Pour oublier la douleur, il se concentre sur le « tic » de l'horloge qui lui indique qu'une heure vient de passer.

« C'était ma seule façon de savoir il était rendu quelle heure et combien de temps il me restait. »

Le juge Boulet a par la suite offert à Simon de poursuivre son témoignage assis, ce qu'il a accepté.

Les squats

Simon est sorti du banc des accusés pour montrer au juge en quoi consistait un autre type de conséquence, les squats.

Mains sur les hanches, le dos bien droit, il faut descendre le fessier jusqu'aux talons.

Il a déjà été contraint de faire 4300 répétitions en une seule journée.

L'exercice n'aurait pas satisfait Claude Guillot qui estimait que les squats n'étaient pas faits correctement.

Le pasteur aurait alors demandé à sa fille d'enlever les lunettes de Simon.

Après cet épisode, Simon remarque du rouge dans son urine et en avise la fille de son présumé bourreau.

« C'est sûrement un jugement de Dieu.

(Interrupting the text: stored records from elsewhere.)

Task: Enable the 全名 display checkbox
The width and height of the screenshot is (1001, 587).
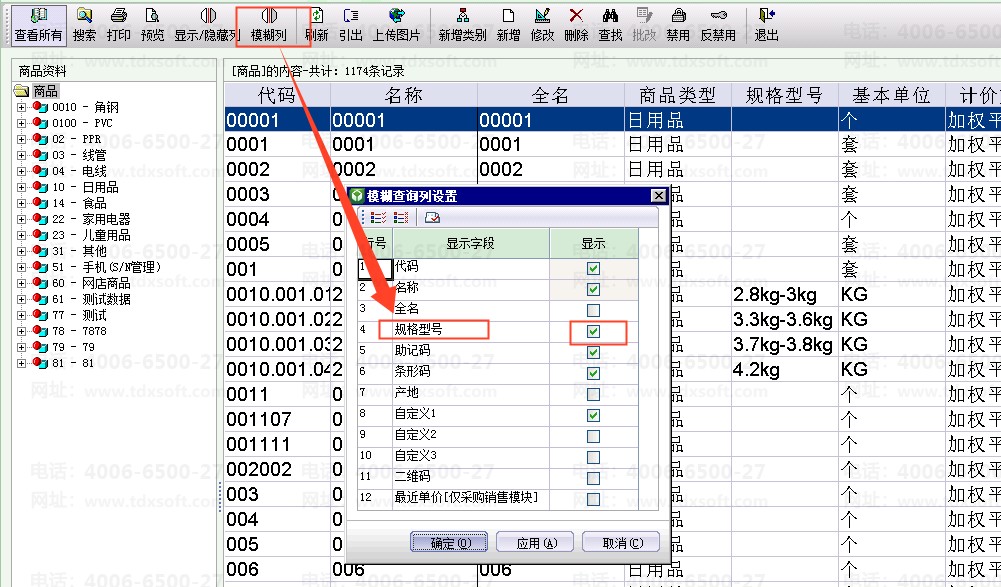Action: pyautogui.click(x=594, y=310)
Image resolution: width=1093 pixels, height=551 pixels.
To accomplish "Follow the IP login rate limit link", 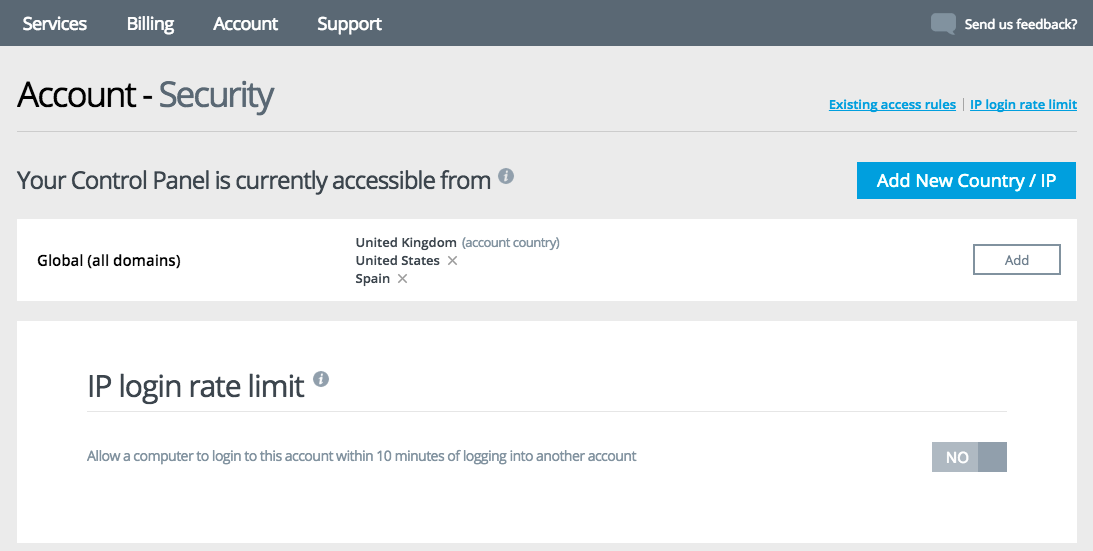I will pos(1023,105).
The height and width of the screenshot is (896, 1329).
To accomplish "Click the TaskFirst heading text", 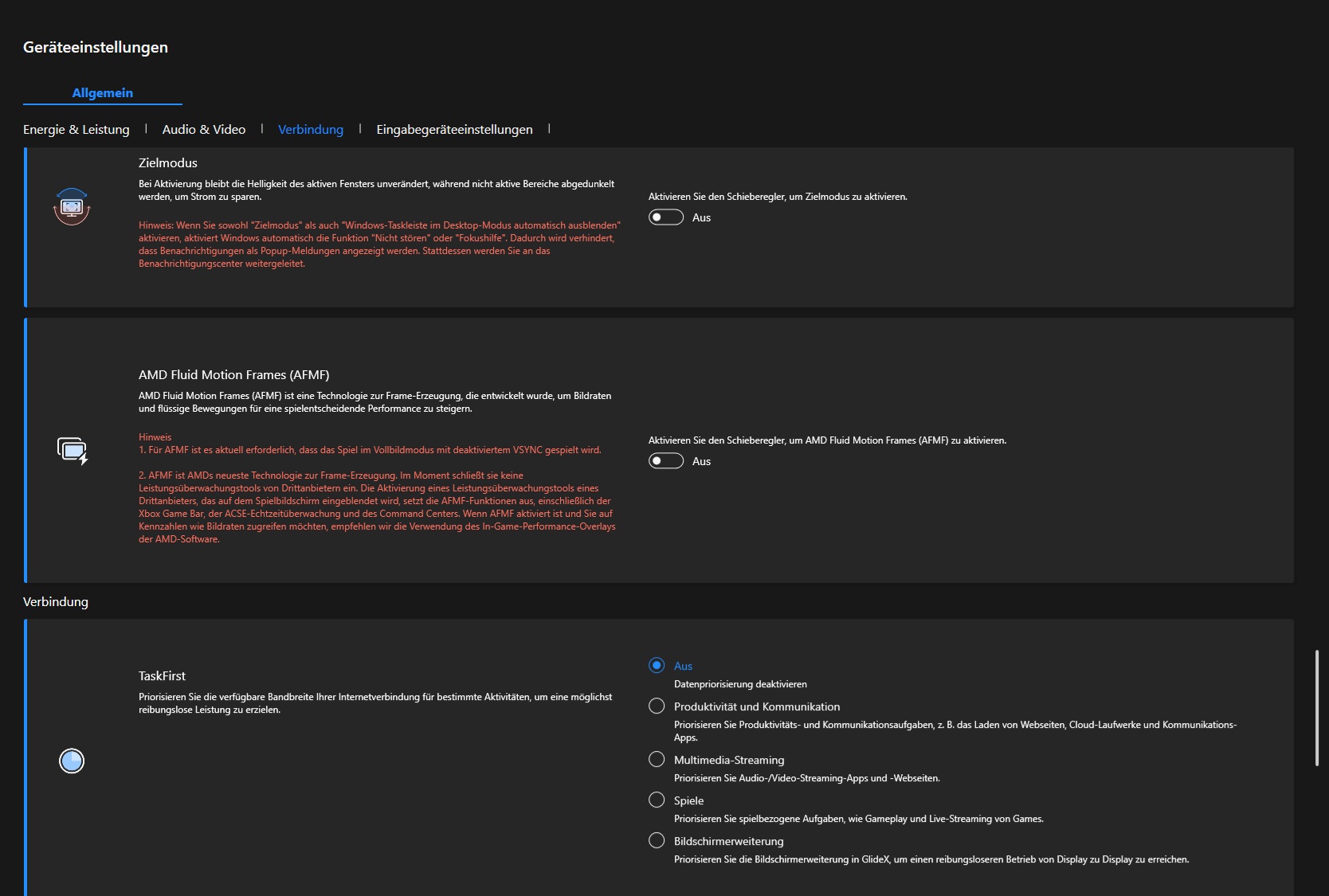I will 162,675.
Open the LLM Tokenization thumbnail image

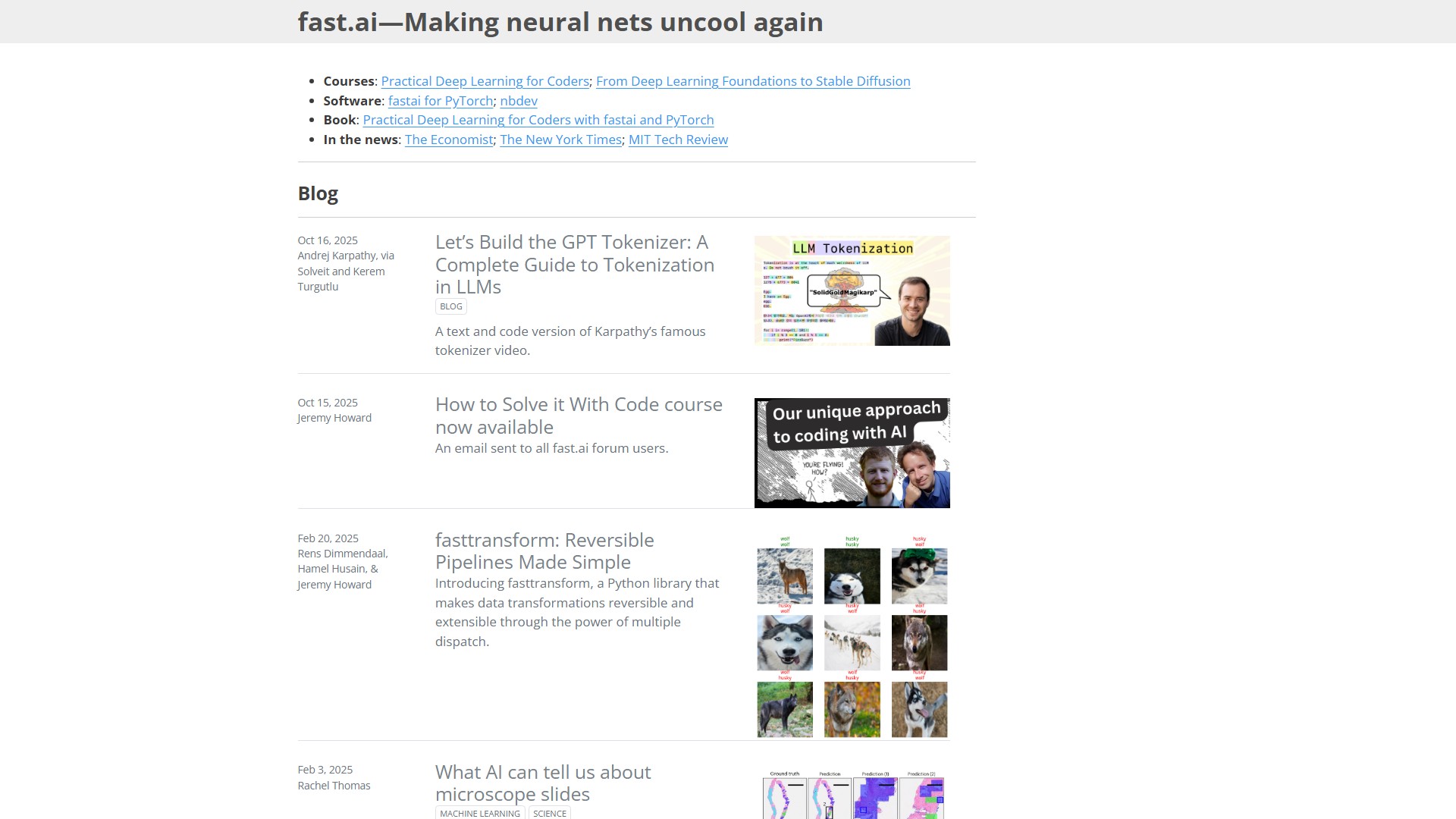pyautogui.click(x=852, y=290)
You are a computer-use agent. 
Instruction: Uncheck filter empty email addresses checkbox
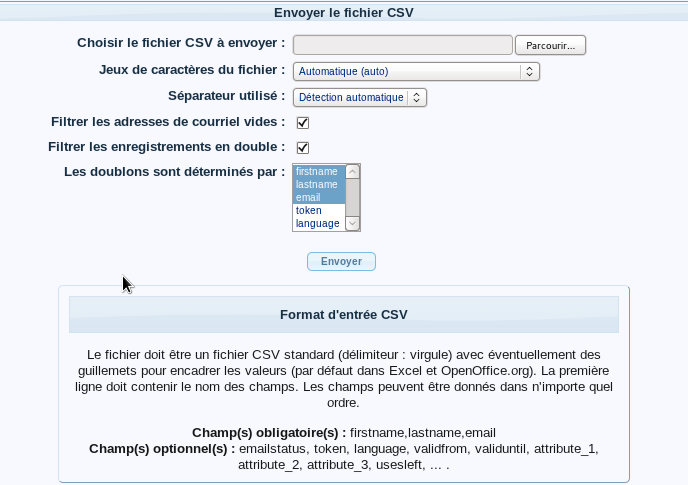pyautogui.click(x=303, y=123)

Tu as probablement un cancer », lui aurait-elle lancé.

Le témoin affirme avoir été frappé par le pasteur à au moins trois occasions différentes.

L'évasion

Au printemps 2014, alors qu'il a une quinzaine d'années, Simon décide qu'il en a assez. « Je me sentais en train de devenir fou. Il fallait que je sorte de là », résume-t-il.

Lors d'une sortie pour ramasser des feuilles mortes, il remarque qu'un autobus passe dans le quartier Chauveau. Il note l'heure de passage et élabore son plan.

Après quelques jours, il synchronise sa fuite avec l'arrivée de l'autobus. Une fois à l'intérieur, il ne sait même pas quoi faire. Il n'a pas d'argent.

« Je n'avais aucune idée comment ça marche », explique-t-il au sujet du transport en commun.

Il a la chance de tomber sur un chauffeur conciliant qui va lui donner des transferts et la marche à suivre pour se rendre chez sa mère qu'il n'a pas vue depuis 10 ans.

« Elle ne m'a pas reconnu », souligne Simon.

Depuis, il tente de reconstruire sa vie. Il a peur de représailles de la part de Claude Guillot, mais craint davantage « d'être foudroyé par Dieu », une peur qui lui a été inculquée durant toute sa jeunesse.

Les enseignements sont toujours bien ancrés en lui.

Il est incapable de tisser des liens avec le monde extérieur.

« Je ne peux pas expliquer à quelqu'un ce qui s'est passé, ça représente presque la totalité de ma vie, jusqu'à maintenant ».

Le pasteur Claude Guillot conteste les accusations.

Son procès qui a débuté la semaine dernière doit durer trois semaines.